#### ACTIVITY
Look over the material below and count the lines that include "link". Give only the total.

◆ ◆ ◆

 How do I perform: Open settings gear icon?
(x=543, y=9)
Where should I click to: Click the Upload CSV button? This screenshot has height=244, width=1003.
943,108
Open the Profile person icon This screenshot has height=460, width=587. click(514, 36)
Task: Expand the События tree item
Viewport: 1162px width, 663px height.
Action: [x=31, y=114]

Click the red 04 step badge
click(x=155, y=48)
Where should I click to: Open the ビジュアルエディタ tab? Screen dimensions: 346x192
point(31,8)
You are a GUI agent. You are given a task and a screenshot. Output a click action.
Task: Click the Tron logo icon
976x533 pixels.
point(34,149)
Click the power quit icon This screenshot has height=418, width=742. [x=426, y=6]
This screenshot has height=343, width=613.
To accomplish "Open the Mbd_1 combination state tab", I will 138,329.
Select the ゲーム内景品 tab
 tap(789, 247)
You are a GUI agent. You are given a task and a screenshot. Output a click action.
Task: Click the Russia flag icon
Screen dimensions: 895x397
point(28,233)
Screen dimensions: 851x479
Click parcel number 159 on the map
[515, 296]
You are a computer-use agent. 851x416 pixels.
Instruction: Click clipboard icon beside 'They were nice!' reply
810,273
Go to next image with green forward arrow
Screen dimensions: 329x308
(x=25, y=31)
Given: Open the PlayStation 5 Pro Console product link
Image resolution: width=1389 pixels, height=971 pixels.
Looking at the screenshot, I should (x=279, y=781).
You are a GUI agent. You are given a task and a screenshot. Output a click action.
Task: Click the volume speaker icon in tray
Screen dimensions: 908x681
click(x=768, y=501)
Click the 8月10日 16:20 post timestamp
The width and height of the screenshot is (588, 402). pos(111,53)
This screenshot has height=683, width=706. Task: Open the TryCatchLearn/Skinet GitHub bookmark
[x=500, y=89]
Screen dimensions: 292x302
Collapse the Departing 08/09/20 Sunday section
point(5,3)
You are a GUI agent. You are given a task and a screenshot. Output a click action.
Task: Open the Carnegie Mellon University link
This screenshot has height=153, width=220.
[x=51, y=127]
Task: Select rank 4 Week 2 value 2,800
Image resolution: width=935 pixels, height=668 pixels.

◆ ◆ ◆

#### RESPONSE AREA
2